THE REQUEST →
Render the listing below as a JSON array of strings, one string per line, omitting any blank lines.

DATA FOR THE TASK →
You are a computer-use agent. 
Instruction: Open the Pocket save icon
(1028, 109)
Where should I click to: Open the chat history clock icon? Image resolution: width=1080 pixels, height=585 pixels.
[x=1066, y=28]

THE SOLUTION →
[
  "You are a computer-use agent. ",
  "Instruction: Open the Pocket save icon",
  "(1028, 109)",
  "Where should I click to: Open the chat history clock icon? Image resolution: width=1080 pixels, height=585 pixels.",
  "[x=1066, y=28]"
]